• Please make sure you are familiar with the forum rules. You can find them here: https://forums.tripwireinteractive.com/index.php?threads/forum-rules.2334636/

Here's a suggestion!

mbrooksay said:
The first shooter I played was Counter-Strike.
I figured as much (and I don't mean that as an insult, unlike the usual "oh, CS, that explains it comments). I think I posted somewhere else that I suspected you'd spent a lot of time on Source engine games. The fact is that you're used to it. You had antilag when you first started playing these sorts of games and you've never had to really deal with games where it doesn't exist. You're quite correct as well when you say that millions of players would be pissed off if Valve removed it from their engine. I made the same point myself on the Ins boards. The thing is though, they're all in the same boat - i.e. they don't know any other way. They also have no understanding of networking and think that lag is a bug. The description on that GoW movie you linked speaks volumes about what people believe when it comes to networked gaming.

Don't get me wrong here, I don't love leading targets for the sake of leading targets (although I maintain that it requires more skill and attention than when you don't) and allowing you to shoot directly at a person at close range is a good thing. But that one positive isn't enough to offset the negative effects. Nothing fires me up more than being killed in cover or by a corpse whose bullets are counted post-mortem (ArmA's a bastard for that). While it's true that you're not in the open for any longer (I never claimed otherwise), you ARE visible to a lagging player earlier. They see you before you see them, that's all part of the client prediction, something which I'm ok with. Without lag compensation, it balances out. The lagger sees you first, but your shot's registered before his, so it's even. With lag compensation however, it skews the balance in favour of the lagger and that's just wrong. They see you first and they fire first. Your shot will be registered first, true, but because their shots are already on the way to the server, they're treated as live and you get hit. A non lagger wouldn't be able to do this.

The other problem is the one I mentioned in my previous post. It comes down to the same issue of client prediction as in the last paragraph. The lagger can see things well ahead of where his body is, giving him an advantage over a non lagger. His vision (and therefore his gun) can be in the open while his body languishes behind cover. This allows him (unintentionally mind you) to find a target and fire without his body being visible to the target. If the target moves behind cover before the lagger's body emerges, then the target will NEVER see his attacker. He'll die though, the lag compensation takes care of that. It's completely unfair on the player who's not lagging and as with the last example, that's just wrong. A person should not be handicapped because they happen to have joined a local server.

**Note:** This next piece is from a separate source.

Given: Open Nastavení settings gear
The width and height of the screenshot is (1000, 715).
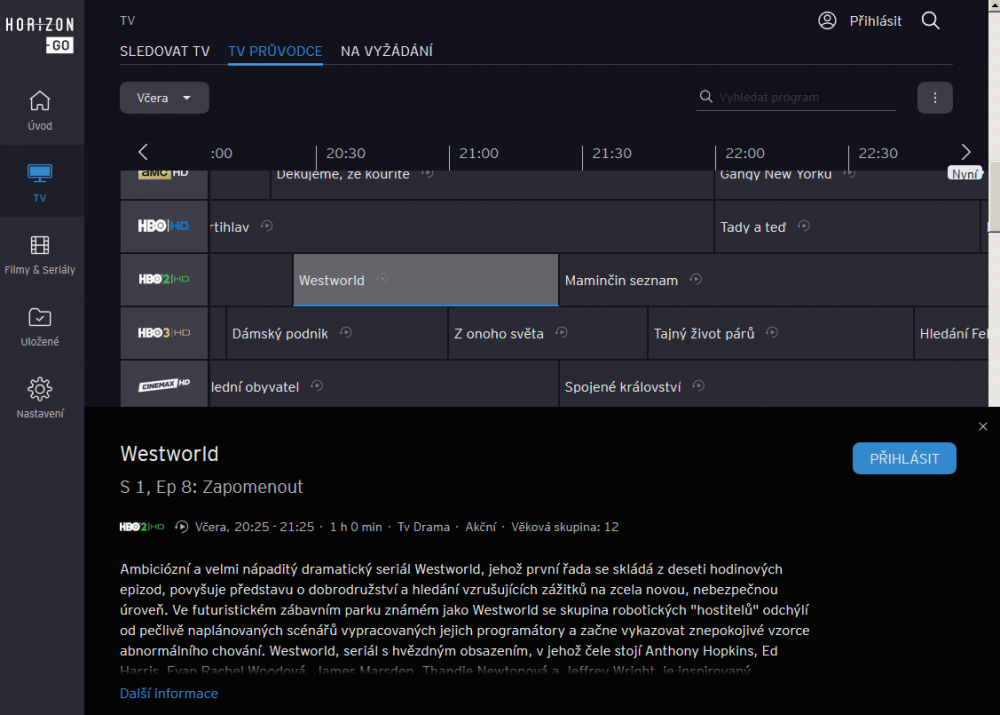Looking at the screenshot, I should pyautogui.click(x=40, y=398).
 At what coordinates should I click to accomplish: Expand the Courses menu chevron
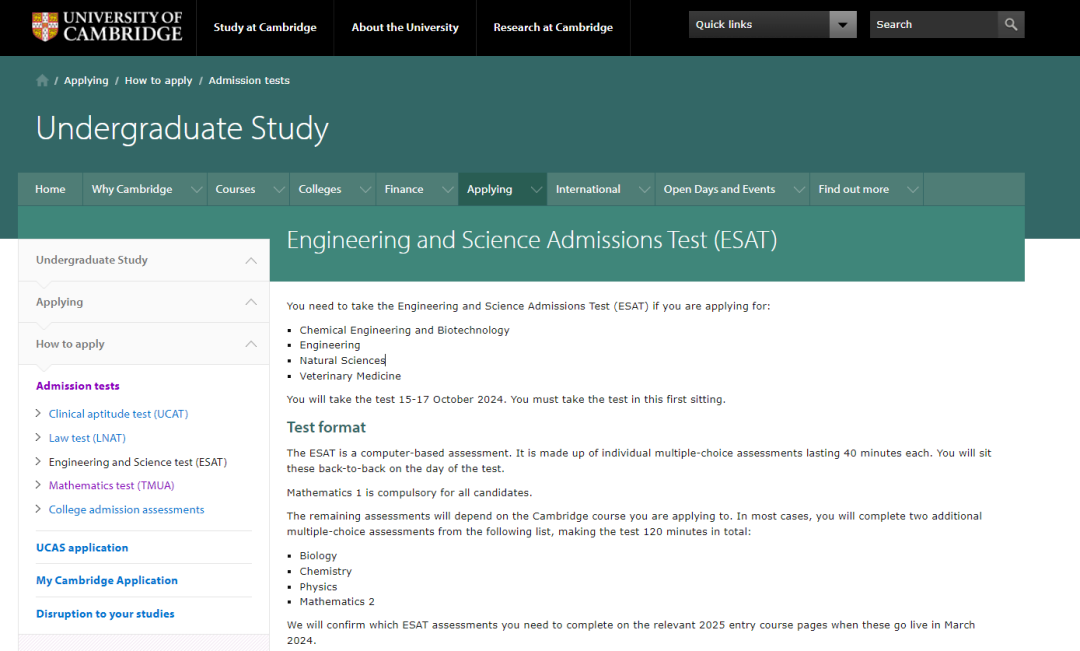coord(279,189)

There's a third problem which I also brought up on the Ins boards. Antilag and ballistics don't work together. If by some miracle the Source engine was modified to handle bullet objects without killing servers and the Ins devs implemented full bullet physics as people are begging for, I guarantee you there'd be people exploiting it within hours. By tweaking your cl_interp value, you can nullify travel time and completely remove the need to lead your targets. The only way to stop that is to implement full client-side hit detection, but apart from maximising the effects of the problems described above, that's also easy to hack and therefore no good for anything but coop games (where it's frankly brilliant and cheats are a non-issue - it should be mandatory in coop games)

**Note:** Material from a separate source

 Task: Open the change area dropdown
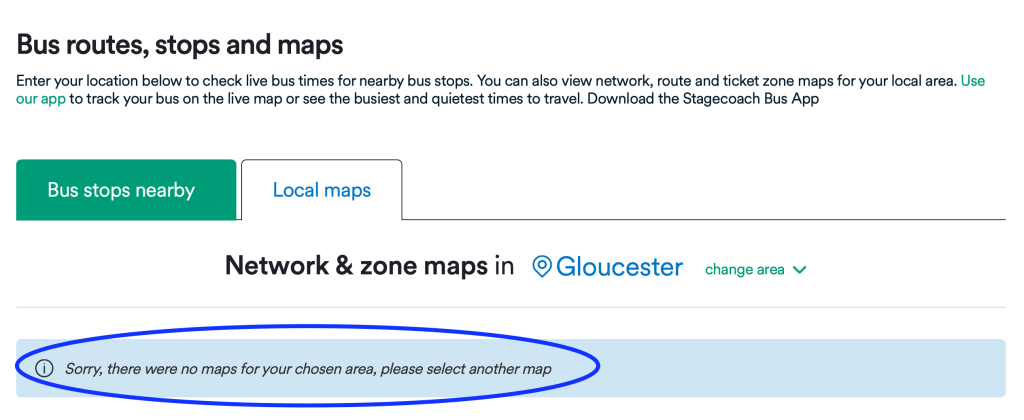point(745,270)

I don't mind the intention behind anti-lag, but it just doesn't level the playing field. It instead skews things towards the players who, by definition, should be disadvantaged and then what's the point? We might as well all be on dialup, since you get an advantage that way. Sounds like a stupid thing to say, but there's a bloke in ArmA who pings 200ms constantly. He thrashes everyone else because he sees them before they see him and he kills people after he's been killed himself. The antilag gives him an advantage and that's just not fair.

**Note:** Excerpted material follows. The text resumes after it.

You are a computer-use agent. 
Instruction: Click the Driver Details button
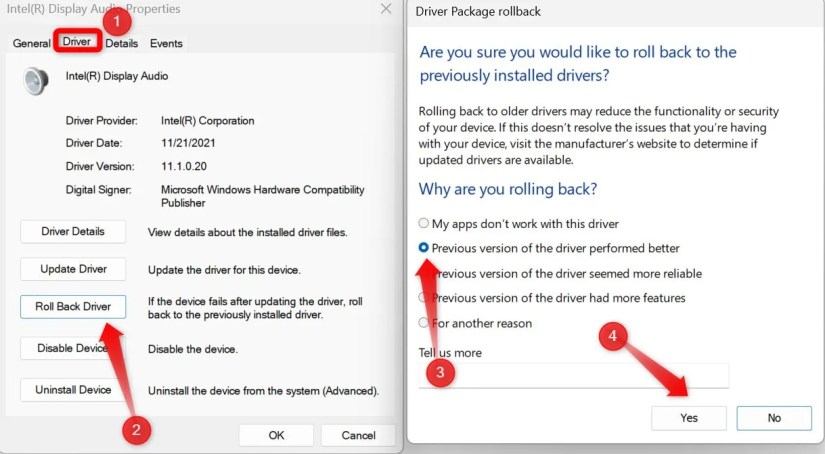click(x=73, y=231)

I doubt we'll agree on this issue anytime soon and you're certainly welcome to your point of view, but I think that the fact that the majority of your gaming experience has been "adjusted" by these sorts of systems is giving you a slightly unbalanced view of the situation.
 
Upvote 0
It won't show up in there, along with most of the networking commands. You can alter them in your console, but they won't save. Instead, you can create an autoexec.cfg file, add the details to it you want to change and it'll do it every time you start the game without you having to spend an eternity with the console down. If you just wanted to know what yours was set to though, I can answer that. It'll be 0.1 which is the default.